En general, los investigadores notaron que un cuarto de los participantes del estudio tomaba estatinas y menos de la mitad (44 por ciento) tomaba aspirina.  El uso de aspirina (disponible sin receta médica) era comparable entre todos los grupos hispanos/latinos.  

“Los esfuerzos para mejorar la prescripción de estatinas para pacientes que se beneficiarían de ellas es especialmente importante cuando hablamos de pacientes con historial de enfermedades cardiacas”, dijo Qato. “Los proveedores de salud y quienes crean las políticas deben estar conscientes del papel del seguro médico en el uso de medicamentos cardiovasculares preventivos en poblaciones hispanas/latinas específicas”.

Las enfermedades cardiacas son la principal causa de muerte para los estadounidenses y el ataque cerebral la quinta. Sin embargo, los hispanos y latinos corren todavía mayor riesgo de tener una  enfermedad cardiovascular debido a su presión arterial alta, obesidad y diabetes.
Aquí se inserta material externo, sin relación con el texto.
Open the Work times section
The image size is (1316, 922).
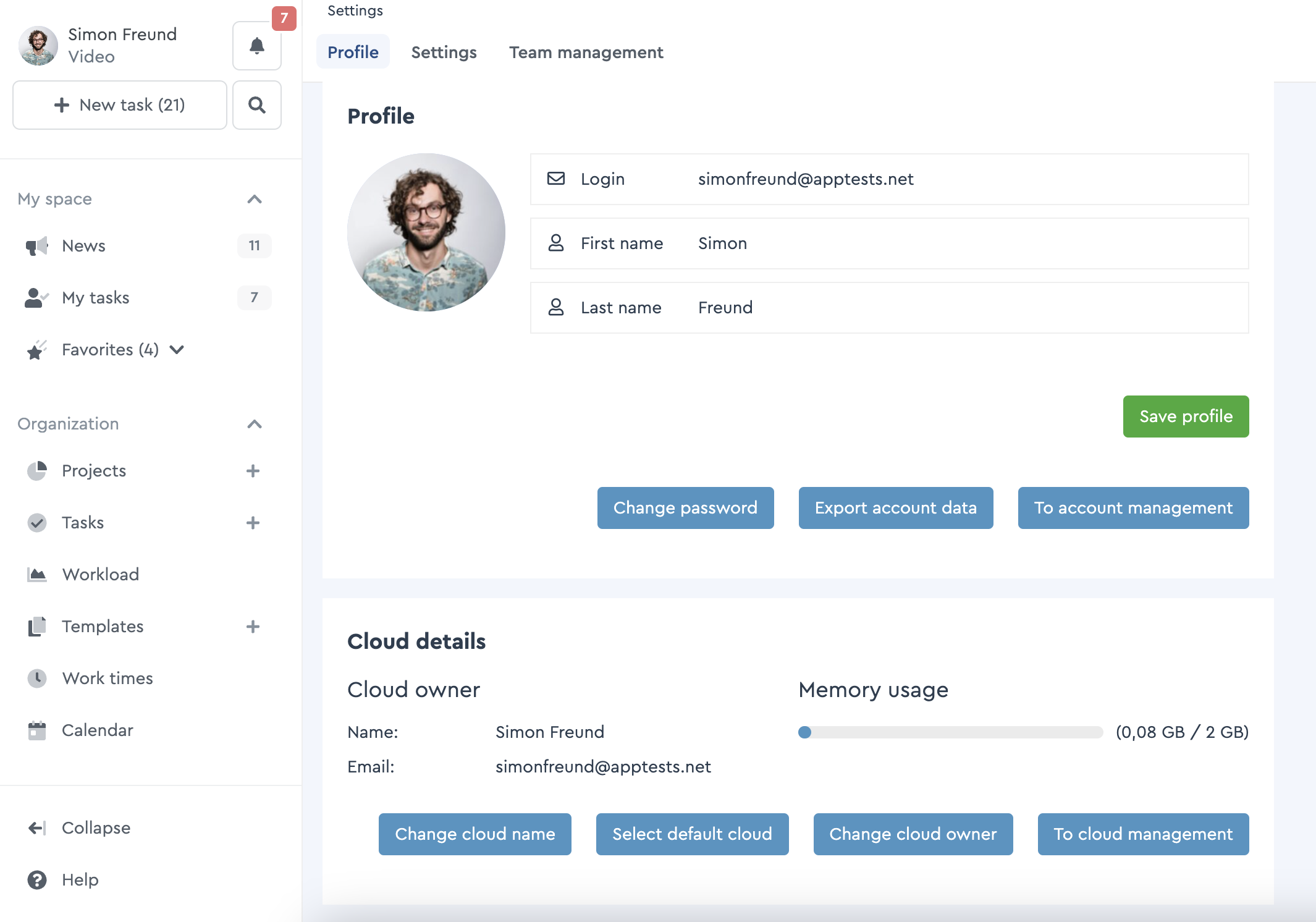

Los cambios en el estilo de vida señalados en Los 7 pasos®  de la American Heart Association (controlar el colesterol, controlar la presión arterial y el azúcar en sangre, activarse, comer mejor, perder peso y dejar el hábito de fumar) pueden ayudar a disminuir estos riesgos. Pero cuando los cambios en el estilo de vida no son suficientes, el medicamento puede ser necesario.

Los coautores del estudio son Todd A. Lee, Pharm.D, Ph.D.; Ramon Durazo-Arvizu, Ph.D.; Donghong Wu, M.S.; Jocelyn Wilder, M.P.H.; Samantha A. Reina, M.S.; Jianwen Cai, Ph.D.; Franklin Gonzalez II, M.S.; Gregory A Talavera, M.D., M.P.H.; Robert Ostfeld, M.D., M.S. y Martha L. Daviglus M.D., Ph.D.

El estudio recibió el apoyo del Instituto Nacional del Corazón, los Pulmones y la Sangre; el Instituto Nacional de Salud de las Minorías y Disparidades en la Salud; el Instituto Nacional de la Sordera y Otros Trastornos de la Comunicación; el Instituto Nacional de Investigación Dental y Craneofacial; el Instituto Nacional de la Diabetes y las Enfermedades Digestivas y Renales; el Instituto Nacional de Trastornos Neurológicos y Accidentes Cerebrovasculares, y la Oficina de Suplementos Dietéticos de los NIH.